(SELECTED TEXT):

☆ ☆ ☆ ☆ ☆

30 March 2013 at Salem Lutheran Church, Gretna, LA
Text: John 10:14-15, 27-30 (Rev 7:9-17, Rom 8:28-39)
In the name of +
Jesus. Amen.
Dear Claire, Amie, Jennifer,
Robert, Charles, Christa, Michael, family, friends, brothers and sisters in
Christ, and honored guests, peace be with you!
Today is Holy Saturday, a day
of “now” but “not yet.” For on this day,
Christians around the world are caught in the middle of two extremes of sadness
and joy. We have commemorated the Lord’s
crucifixion on Good Friday, in which our blessed Lord declared victory over
death and the grave by crying out: “It is finished!” – and yet, on the day
after Good Friday, He lies in a tomb awaiting His resurrection. The Creator who created the world in six days
takes His Sabbath rest in the tomb, and on the eighth day, the first week of
the new creation, will rise again in glory to claim His victory to the world.
This “now” but “not yet” is
where Robert is right now. For Robert
has borne his own share of crosses, of sorrows, of suffering in this fallen world.
And indeed, “now” he rests in peace,
taking His place as a baptized child of God called to his heavenly home, but “not
yet” being raised bodily from the dead.
Dear friends, we find
ourselves in this same Holy Saturday no-man’s land, caught between the “now” of
the cross, of our baptism, and of the promises of God in Christ, and the “not
yet” of our own “resurrection of the body and the life everlasting.” We also seem to be stuck between the “now” of
life in this fallen world – a vale of tears, a world of mourning and loss, of
pain, suffering, struggle, and yes, our own deaths – between this “now” and the
“not yet” of the promised world to come, in which we will surround the throne
of the Lamb rejoicing and “crying out with a loud voice, ‘Salvation belongs to
our God who sits on the throne, and to the Lamb!” Our dear brother Robert has preceded us to
this heavenly banquet where, “They shall hunger no more, neither thirst anymore….
For the Lamb in the midst of the throne
will be their Shepherd, and He will guide them to springs of living water, and
God will wipe away every tear from their eyes.” For Robert, this is an eternal “now,” even
though for us, it is a promised “not yet.”

☆ ☆ ☆ ☆ ☆

(GIVEN DATA):
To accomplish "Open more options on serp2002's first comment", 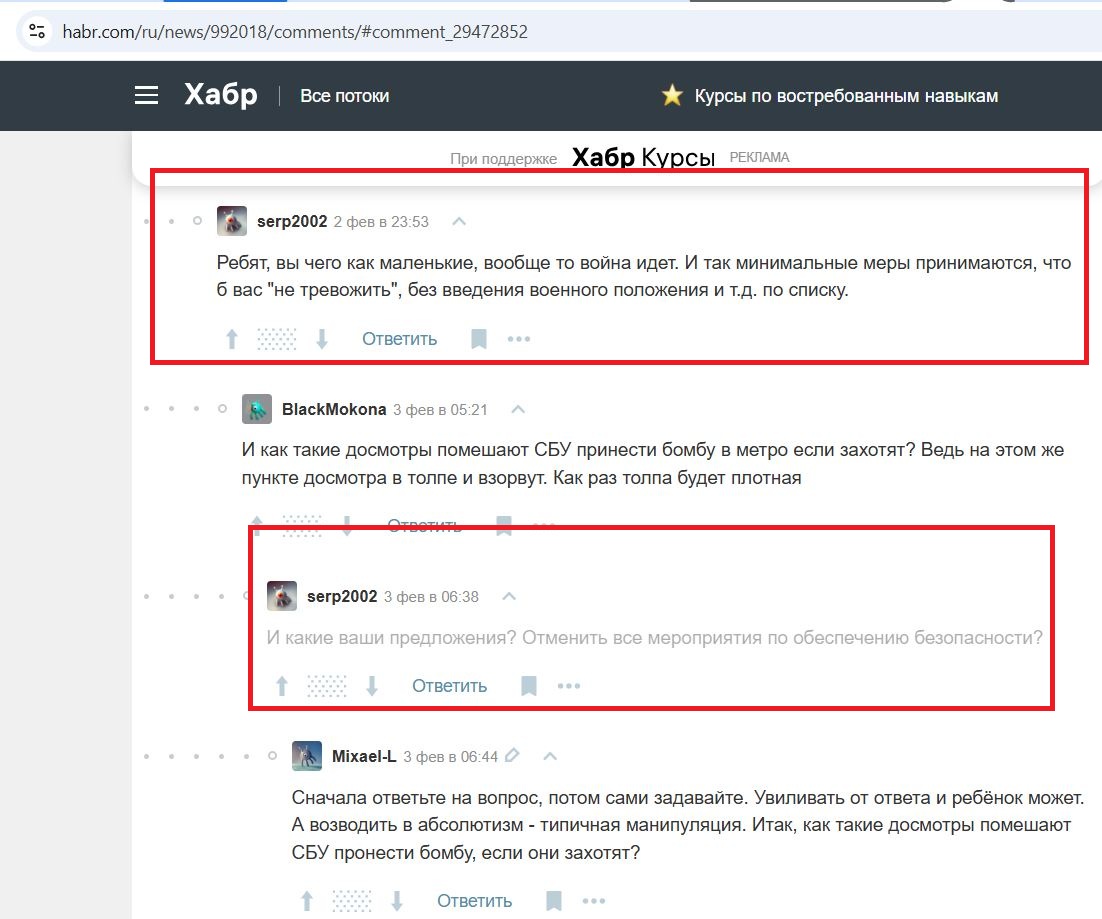I will click(519, 339).
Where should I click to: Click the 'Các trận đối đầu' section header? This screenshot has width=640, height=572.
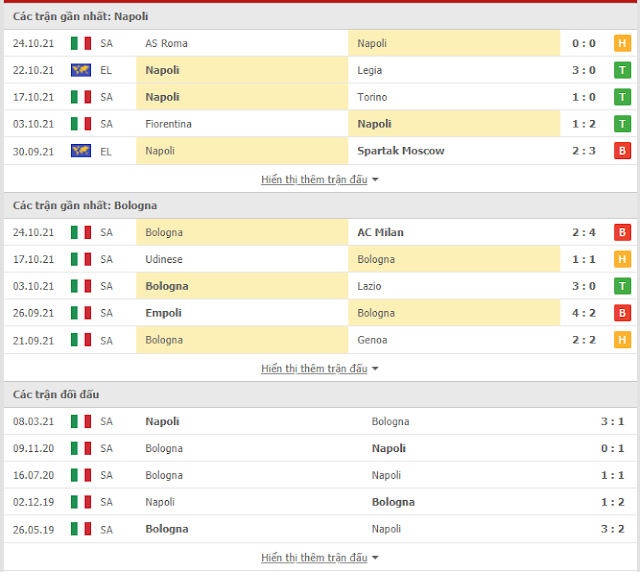click(x=56, y=394)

☆ ☆ ☆ ☆ ☆

(EXERCISE INSTRUCTIONS):
1. From the sermon, reproduce the stretch from "Today is Holy" through "this fallen world." word for word.
2. In the sermon, what words did the Lord cry out on Good Friday to declare victory over death and the grave?

(OUTPUTS FOR THE TASKS):
1.
Today is Holy Saturday, a day
of “now” but “not yet.” For on this day,
Christians around the world are caught in the middle of two extremes of sadness
and joy. We have commemorated the Lord’s
crucifixion on Good Friday, in which our blessed Lord declared victory over
death and the grave by crying out: “It is finished!” – and yet, on the day
after Good Friday, He lies in a tomb awaiting His resurrection. The Creator who created the world in six days
takes His Sabbath rest in the tomb, and on the eighth day, the first week of
the new creation, will rise again in glory to claim His victory to the world.
This “now” but “not yet” is
where Robert is right now. For Robert
has borne his own share of crosses, of sorrows, of suffering in this fallen world.

2. "It is finished!"